┌─ Data provided

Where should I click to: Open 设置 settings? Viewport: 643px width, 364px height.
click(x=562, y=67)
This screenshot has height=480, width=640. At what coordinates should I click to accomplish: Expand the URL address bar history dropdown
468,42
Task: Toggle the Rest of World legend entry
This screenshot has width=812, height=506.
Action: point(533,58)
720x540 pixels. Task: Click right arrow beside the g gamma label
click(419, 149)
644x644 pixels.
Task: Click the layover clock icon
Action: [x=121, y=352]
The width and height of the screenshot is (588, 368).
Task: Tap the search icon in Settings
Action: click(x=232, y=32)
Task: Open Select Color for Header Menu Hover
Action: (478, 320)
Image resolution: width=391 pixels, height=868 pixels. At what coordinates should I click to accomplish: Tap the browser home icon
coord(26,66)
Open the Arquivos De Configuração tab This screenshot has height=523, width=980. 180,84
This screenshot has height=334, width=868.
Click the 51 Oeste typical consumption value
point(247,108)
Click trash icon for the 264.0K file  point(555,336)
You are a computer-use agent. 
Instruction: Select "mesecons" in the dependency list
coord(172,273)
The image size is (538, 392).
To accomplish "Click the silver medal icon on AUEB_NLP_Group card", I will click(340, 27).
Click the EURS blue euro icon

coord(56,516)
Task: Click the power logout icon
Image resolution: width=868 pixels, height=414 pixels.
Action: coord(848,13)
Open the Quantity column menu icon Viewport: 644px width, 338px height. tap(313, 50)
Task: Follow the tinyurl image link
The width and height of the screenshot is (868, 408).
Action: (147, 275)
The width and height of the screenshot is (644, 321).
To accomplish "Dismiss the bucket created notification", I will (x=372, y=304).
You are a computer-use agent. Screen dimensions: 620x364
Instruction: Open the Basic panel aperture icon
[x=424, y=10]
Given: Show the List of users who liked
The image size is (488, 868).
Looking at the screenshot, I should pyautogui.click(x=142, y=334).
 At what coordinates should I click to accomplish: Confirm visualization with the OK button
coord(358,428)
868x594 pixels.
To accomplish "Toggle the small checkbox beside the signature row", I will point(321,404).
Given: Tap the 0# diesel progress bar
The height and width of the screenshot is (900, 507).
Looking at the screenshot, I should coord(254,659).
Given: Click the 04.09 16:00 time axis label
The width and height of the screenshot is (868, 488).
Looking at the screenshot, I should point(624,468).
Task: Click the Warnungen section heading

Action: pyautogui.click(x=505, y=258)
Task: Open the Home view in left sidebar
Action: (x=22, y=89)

└─

Work out how many lines of the records contain the word "Given". Give that number and nothing more.

● **Written solution**:
3